Énoncé 1: D’après le discours du président du Sénat, quel pays préside cette année le « Partenariat pour un Gouvernement ouvert » ?
Énoncé 2: Recopiez le passage du discours du président du Sénat qui va de « Retenu par une » jusqu’à « discours de clôture. ».

Texte présenté:
+++
Intervention de M. Gérard LARCHER,
Président du Sénat,
Sommet « Partenariat pour un Gouvernement ouvert »
Agora numérique « Pour un Sénat ouvert »
Jeudi 8 décembre 2016
Monsieur le Président de l’Assemblée nationale du Bénin,
Madame la Présidente de la commission de la culture, de l’éducation et de la communication, Chère Catherine Morin-Desailly,
Mesdames et Messieurs les Sénateurs, Chers collègues,
Mesdames, Messieurs,
Je suis très heureux de vous accueillir cet après-midi au Sénat de la République française, pour une Agora numérique sur le thème « Pour un Sénat ouvert ».
Retenu par une réunion à Matignon, Jean-Vincent Placé, Secrétaire d’État chargé de la réforme de l'État et de la simplification, m’a demandé de bien vouloir excuser son absence pour l’ouverture de cette manifestation. Il sera bien parmi vous – il devrait être là à la fin de la dernière table ronde - pour prononcer le discours de clôture.
Catherine Morin-Desailly l’a rappelé tout à l’heure, cet après-midi de réflexion s’inscrit dans le cadre du « Partenariat pour un Gouvernement ouvert », présidé cette année par la France.
+++
Données fournies:
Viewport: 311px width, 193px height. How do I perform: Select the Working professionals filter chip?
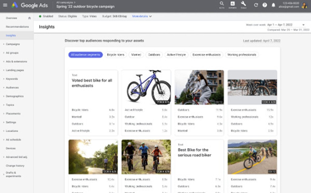242,55
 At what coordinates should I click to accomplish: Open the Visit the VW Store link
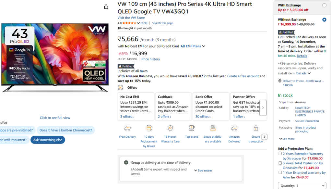(x=131, y=18)
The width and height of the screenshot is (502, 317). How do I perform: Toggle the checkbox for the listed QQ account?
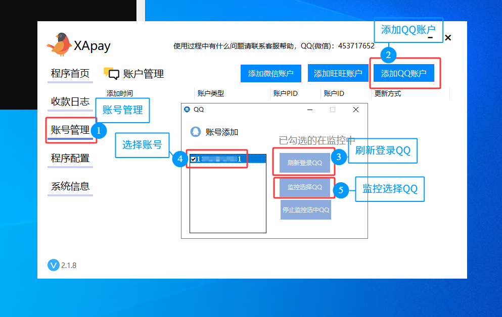click(193, 159)
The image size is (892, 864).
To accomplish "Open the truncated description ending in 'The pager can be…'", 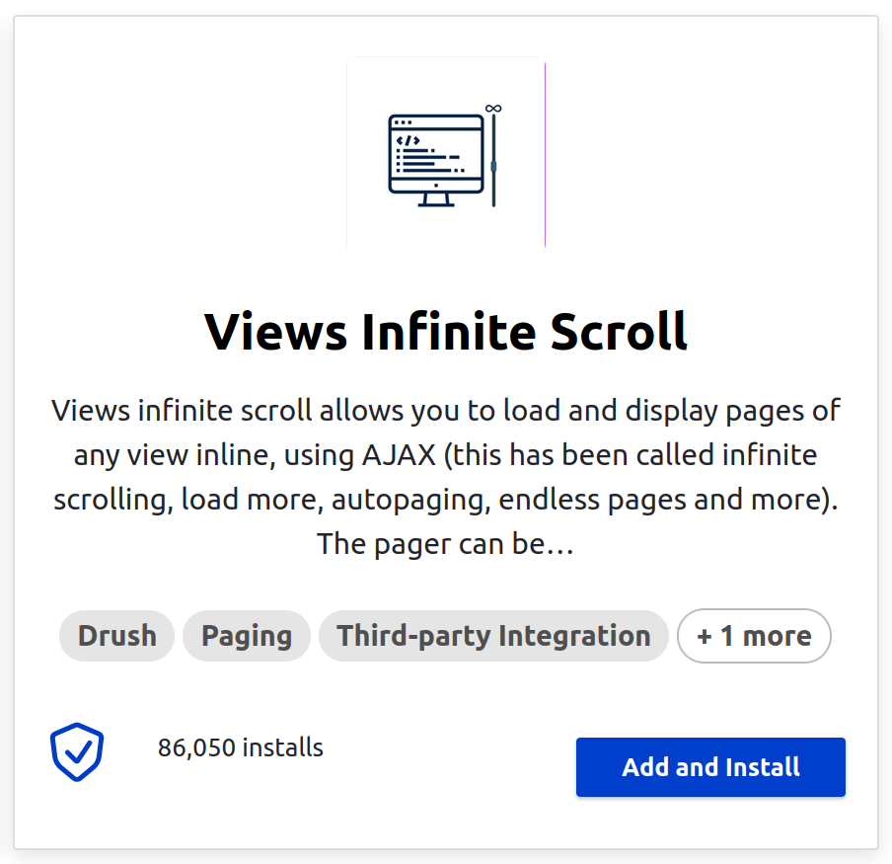I will pyautogui.click(x=446, y=476).
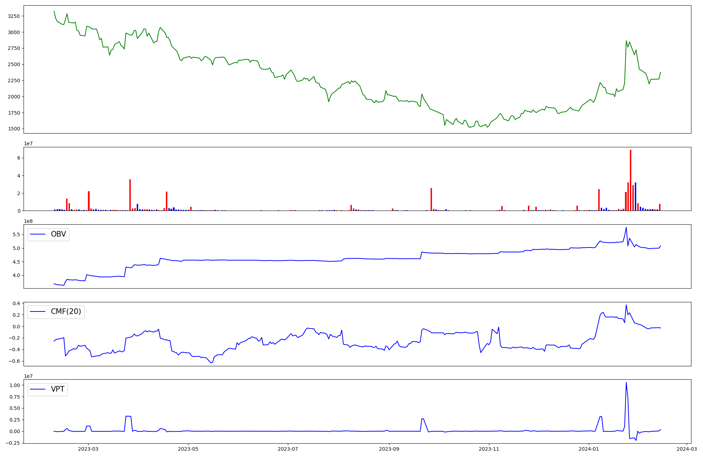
+++
Solution 1: La France.

Solution 2:
Retenu par une réunion à Matignon, Jean-Vincent Placé, Secrétaire d’État chargé de la réforme de l'État et de la simplification, m’a demandé de bien vouloir excuser son absence pour l’ouverture de cette manifestation. Il sera bien parmi vous – il devrait être là à la fin de la dernière table ronde - pour prononcer le discours de clôture.